## What you should do
Write out all of the lines below again, character for character and in their original order.

[Source records]
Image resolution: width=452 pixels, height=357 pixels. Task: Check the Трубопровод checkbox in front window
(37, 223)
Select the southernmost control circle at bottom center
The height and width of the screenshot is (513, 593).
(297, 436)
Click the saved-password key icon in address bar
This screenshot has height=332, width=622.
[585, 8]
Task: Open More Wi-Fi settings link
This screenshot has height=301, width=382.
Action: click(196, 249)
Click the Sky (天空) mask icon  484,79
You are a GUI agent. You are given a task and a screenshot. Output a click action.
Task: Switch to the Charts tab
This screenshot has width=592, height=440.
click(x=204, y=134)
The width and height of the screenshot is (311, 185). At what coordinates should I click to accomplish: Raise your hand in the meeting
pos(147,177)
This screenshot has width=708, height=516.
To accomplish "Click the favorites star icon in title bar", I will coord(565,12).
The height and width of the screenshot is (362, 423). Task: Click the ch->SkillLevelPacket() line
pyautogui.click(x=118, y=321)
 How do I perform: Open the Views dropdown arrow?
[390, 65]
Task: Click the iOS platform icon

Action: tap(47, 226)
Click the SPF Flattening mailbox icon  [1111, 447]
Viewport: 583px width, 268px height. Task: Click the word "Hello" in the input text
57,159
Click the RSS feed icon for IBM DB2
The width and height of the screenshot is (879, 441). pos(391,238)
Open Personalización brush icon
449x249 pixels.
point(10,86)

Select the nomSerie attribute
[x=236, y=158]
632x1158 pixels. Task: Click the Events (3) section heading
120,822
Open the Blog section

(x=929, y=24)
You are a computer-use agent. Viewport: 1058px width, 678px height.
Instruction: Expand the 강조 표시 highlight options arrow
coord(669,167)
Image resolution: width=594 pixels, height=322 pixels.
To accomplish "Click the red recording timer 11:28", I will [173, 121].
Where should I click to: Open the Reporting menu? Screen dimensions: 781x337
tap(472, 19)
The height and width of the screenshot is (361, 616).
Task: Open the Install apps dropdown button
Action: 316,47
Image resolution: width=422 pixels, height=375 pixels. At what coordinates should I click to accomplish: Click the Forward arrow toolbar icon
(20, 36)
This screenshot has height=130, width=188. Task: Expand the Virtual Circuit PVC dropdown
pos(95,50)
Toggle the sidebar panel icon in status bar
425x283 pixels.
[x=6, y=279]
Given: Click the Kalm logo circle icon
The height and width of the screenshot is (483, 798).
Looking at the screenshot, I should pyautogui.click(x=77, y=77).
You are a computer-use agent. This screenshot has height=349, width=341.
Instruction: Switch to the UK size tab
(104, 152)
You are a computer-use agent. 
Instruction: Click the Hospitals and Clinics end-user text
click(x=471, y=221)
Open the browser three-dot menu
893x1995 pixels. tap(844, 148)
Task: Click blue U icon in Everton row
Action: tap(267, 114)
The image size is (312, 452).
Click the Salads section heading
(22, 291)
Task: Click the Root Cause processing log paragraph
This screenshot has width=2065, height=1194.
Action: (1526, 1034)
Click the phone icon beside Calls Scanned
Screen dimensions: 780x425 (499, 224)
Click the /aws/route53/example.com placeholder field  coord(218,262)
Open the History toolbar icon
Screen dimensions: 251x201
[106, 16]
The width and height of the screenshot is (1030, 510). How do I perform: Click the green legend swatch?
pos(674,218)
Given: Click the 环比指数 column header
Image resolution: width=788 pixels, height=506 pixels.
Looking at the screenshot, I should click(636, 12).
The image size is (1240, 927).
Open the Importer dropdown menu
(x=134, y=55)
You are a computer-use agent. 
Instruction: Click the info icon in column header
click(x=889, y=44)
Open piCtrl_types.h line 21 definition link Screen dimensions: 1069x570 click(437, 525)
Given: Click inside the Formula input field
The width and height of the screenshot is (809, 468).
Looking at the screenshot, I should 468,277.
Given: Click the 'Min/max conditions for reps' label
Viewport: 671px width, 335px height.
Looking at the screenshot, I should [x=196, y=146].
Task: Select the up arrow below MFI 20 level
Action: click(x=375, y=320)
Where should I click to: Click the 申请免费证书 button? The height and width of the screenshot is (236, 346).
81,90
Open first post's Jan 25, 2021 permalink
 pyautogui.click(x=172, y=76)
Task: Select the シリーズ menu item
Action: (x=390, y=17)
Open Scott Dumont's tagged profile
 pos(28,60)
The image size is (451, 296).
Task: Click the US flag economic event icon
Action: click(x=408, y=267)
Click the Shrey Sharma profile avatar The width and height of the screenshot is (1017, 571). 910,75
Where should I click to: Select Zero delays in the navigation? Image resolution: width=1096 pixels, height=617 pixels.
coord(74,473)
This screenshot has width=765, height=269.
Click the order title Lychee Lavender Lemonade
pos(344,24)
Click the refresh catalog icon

## The response
Image resolution: width=452 pixels, height=357 pixels. Task: Check the Трубопровод checkbox in front window
(37, 223)
Select the southernmost control circle at bottom center
The height and width of the screenshot is (513, 593).
(297, 436)
Click the saved-password key icon in address bar
This screenshot has height=332, width=622.
[585, 8]
Task: Open More Wi-Fi settings link
This screenshot has height=301, width=382.
Action: click(196, 249)
Click the Sky (天空) mask icon  484,79
You are a GUI agent. You are given a task and a screenshot. Output a click action.
Task: Switch to the Charts tab
This screenshot has width=592, height=440.
click(x=204, y=134)
The width and height of the screenshot is (311, 185). At what coordinates should I click to accomplish: Raise your hand in the meeting
pos(147,177)
This screenshot has width=708, height=516.
To accomplish "Click the favorites star icon in title bar", I will coord(565,12).
The height and width of the screenshot is (362, 423). Task: Click the ch->SkillLevelPacket() line
pyautogui.click(x=118, y=321)
 How do I perform: Open the Views dropdown arrow?
[390, 65]
Task: Click the iOS platform icon

Action: tap(47, 226)
Click the SPF Flattening mailbox icon  [1111, 447]
Viewport: 583px width, 268px height. Task: Click the word "Hello" in the input text
57,159
Click the RSS feed icon for IBM DB2
The width and height of the screenshot is (879, 441). pos(391,238)
Open Personalización brush icon
449x249 pixels.
point(10,86)

Select the nomSerie attribute
[x=236, y=158]
632x1158 pixels. Task: Click the Events (3) section heading
120,822
Open the Blog section

(x=929, y=24)
You are a computer-use agent. Viewport: 1058px width, 678px height.
Instruction: Expand the 강조 표시 highlight options arrow
coord(669,167)
Image resolution: width=594 pixels, height=322 pixels.
To accomplish "Click the red recording timer 11:28", I will [173, 121].
Where should I click to: Open the Reporting menu? Screen dimensions: 781x337
tap(472, 19)
The height and width of the screenshot is (361, 616).
Task: Open the Install apps dropdown button
Action: 316,47
Image resolution: width=422 pixels, height=375 pixels. At what coordinates should I click to accomplish: Click the Forward arrow toolbar icon
(20, 36)
This screenshot has height=130, width=188. Task: Expand the Virtual Circuit PVC dropdown
pos(95,50)
Toggle the sidebar panel icon in status bar
425x283 pixels.
[x=6, y=279]
Given: Click the Kalm logo circle icon
The height and width of the screenshot is (483, 798).
Looking at the screenshot, I should pyautogui.click(x=77, y=77).
You are a computer-use agent. This screenshot has height=349, width=341.
Instruction: Switch to the UK size tab
(104, 152)
You are a computer-use agent. 
Instruction: Click the Hospitals and Clinics end-user text
click(x=471, y=221)
Open the browser three-dot menu
893x1995 pixels. tap(844, 148)
Task: Click blue U icon in Everton row
Action: tap(267, 114)
The image size is (312, 452).
Click the Salads section heading
(22, 291)
Task: Click the Root Cause processing log paragraph
This screenshot has width=2065, height=1194.
Action: (1526, 1034)
Click the phone icon beside Calls Scanned
Screen dimensions: 780x425 (499, 224)
Click the /aws/route53/example.com placeholder field  coord(218,262)
Open the History toolbar icon
Screen dimensions: 251x201
[106, 16]
The width and height of the screenshot is (1030, 510). How do I perform: Click the green legend swatch?
pos(674,218)
Given: Click the 环比指数 column header
Image resolution: width=788 pixels, height=506 pixels.
Looking at the screenshot, I should click(636, 12).
The image size is (1240, 927).
Open the Importer dropdown menu
(x=134, y=55)
You are a computer-use agent. 
Instruction: Click the info icon in column header
click(x=889, y=44)
Open piCtrl_types.h line 21 definition link Screen dimensions: 1069x570 click(437, 525)
Given: Click inside the Formula input field
The width and height of the screenshot is (809, 468).
Looking at the screenshot, I should 468,277.
Given: Click the 'Min/max conditions for reps' label
Viewport: 671px width, 335px height.
Looking at the screenshot, I should [x=196, y=146].
Task: Select the up arrow below MFI 20 level
Action: click(x=375, y=320)
Where should I click to: Click the 申请免费证书 button? The height and width of the screenshot is (236, 346).
81,90
Open first post's Jan 25, 2021 permalink
 pyautogui.click(x=172, y=76)
Task: Select the シリーズ menu item
Action: (x=390, y=17)
Open Scott Dumont's tagged profile
 pos(28,60)
The image size is (451, 296).
Task: Click the US flag economic event icon
Action: click(x=408, y=267)
Click the Shrey Sharma profile avatar The width and height of the screenshot is (1017, 571). 910,75
Where should I click to: Select Zero delays in the navigation? Image resolution: width=1096 pixels, height=617 pixels.
coord(74,473)
This screenshot has width=765, height=269.
Click the order title Lychee Lavender Lemonade
pos(344,24)
Click the refresh catalog icon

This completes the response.